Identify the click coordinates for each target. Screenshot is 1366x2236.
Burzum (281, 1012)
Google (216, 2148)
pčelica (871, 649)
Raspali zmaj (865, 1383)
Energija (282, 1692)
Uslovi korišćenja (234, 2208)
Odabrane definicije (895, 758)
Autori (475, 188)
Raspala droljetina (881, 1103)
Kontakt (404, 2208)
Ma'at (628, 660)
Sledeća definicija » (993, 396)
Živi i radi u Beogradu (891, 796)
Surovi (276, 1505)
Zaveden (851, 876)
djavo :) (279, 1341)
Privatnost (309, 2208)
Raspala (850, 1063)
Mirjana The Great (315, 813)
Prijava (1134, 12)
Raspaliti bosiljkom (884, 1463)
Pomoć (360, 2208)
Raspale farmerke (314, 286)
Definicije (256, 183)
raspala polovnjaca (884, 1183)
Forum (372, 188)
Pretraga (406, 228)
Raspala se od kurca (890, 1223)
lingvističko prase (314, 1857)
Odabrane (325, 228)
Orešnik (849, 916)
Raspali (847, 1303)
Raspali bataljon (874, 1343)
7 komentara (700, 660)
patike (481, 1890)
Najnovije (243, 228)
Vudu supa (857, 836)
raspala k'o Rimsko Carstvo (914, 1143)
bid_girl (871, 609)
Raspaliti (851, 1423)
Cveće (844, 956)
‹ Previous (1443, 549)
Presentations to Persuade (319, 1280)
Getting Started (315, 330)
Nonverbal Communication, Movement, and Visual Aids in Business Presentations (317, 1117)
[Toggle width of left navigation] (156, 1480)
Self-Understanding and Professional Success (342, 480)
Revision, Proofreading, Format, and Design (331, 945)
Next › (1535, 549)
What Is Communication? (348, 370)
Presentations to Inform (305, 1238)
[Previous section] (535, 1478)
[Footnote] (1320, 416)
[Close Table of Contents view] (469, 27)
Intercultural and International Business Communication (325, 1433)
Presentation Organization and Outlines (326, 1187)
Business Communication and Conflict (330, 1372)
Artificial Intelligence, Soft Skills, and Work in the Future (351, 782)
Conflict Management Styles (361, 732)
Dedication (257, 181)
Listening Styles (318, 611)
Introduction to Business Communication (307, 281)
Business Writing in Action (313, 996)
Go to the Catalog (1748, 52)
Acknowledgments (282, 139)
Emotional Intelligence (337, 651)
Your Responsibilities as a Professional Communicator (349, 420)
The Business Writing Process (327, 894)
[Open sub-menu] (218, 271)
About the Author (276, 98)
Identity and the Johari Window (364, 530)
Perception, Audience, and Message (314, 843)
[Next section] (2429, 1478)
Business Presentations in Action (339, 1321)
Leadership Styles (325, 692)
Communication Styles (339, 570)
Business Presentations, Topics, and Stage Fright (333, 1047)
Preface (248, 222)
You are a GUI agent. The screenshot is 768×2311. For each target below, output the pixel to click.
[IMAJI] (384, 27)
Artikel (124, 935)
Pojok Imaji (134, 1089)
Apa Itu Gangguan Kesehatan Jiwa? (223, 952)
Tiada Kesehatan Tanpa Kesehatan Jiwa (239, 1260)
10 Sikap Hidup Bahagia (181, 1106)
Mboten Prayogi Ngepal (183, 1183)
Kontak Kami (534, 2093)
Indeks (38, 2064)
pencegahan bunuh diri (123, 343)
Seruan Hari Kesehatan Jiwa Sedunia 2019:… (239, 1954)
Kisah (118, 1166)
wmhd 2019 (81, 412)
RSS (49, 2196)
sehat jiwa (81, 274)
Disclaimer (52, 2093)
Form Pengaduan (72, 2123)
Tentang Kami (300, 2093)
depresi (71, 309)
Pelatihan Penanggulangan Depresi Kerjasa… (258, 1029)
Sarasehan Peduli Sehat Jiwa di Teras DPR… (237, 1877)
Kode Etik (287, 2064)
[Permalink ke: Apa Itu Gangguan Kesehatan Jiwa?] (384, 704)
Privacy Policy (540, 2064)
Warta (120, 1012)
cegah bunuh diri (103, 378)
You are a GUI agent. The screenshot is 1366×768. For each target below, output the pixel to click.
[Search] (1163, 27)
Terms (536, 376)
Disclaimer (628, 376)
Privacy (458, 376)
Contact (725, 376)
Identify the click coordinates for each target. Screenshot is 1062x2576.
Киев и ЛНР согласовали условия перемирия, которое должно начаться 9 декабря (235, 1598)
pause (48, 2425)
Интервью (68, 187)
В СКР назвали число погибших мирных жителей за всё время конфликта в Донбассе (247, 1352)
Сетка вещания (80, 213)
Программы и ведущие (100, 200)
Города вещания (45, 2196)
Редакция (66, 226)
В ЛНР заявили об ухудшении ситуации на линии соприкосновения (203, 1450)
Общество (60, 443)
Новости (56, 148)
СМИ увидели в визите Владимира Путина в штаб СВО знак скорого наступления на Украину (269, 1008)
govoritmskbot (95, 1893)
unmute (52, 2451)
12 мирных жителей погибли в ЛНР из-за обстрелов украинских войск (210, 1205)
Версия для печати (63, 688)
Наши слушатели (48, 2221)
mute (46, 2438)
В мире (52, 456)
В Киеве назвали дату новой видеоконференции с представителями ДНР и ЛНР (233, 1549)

============

» What the exercise asks
Copy out only the lines running from the beginning of the data to the line with "lingvističko prase (314, 1857)", both ends included.

» Response to this task
Identify the click coordinates for each target. Screenshot is 1366x2236.
Burzum (281, 1012)
Google (216, 2148)
pčelica (871, 649)
Raspali zmaj (865, 1383)
Energija (282, 1692)
Uslovi korišćenja (234, 2208)
Odabrane definicije (895, 758)
Autori (475, 188)
Raspala droljetina (881, 1103)
Kontakt (404, 2208)
Ma'at (628, 660)
Sledeća definicija » (993, 396)
Živi i radi u Beogradu (891, 796)
Surovi (276, 1505)
Zaveden (851, 876)
djavo :) (279, 1341)
Privatnost (309, 2208)
Raspala (850, 1063)
Mirjana The Great (315, 813)
Prijava (1134, 12)
Raspaliti bosiljkom (884, 1463)
Pomoć (360, 2208)
Raspale farmerke (314, 286)
Definicije (256, 183)
raspala polovnjaca (884, 1183)
Forum (372, 188)
Pretraga (406, 228)
Raspala se od kurca (890, 1223)
lingvističko prase (314, 1857)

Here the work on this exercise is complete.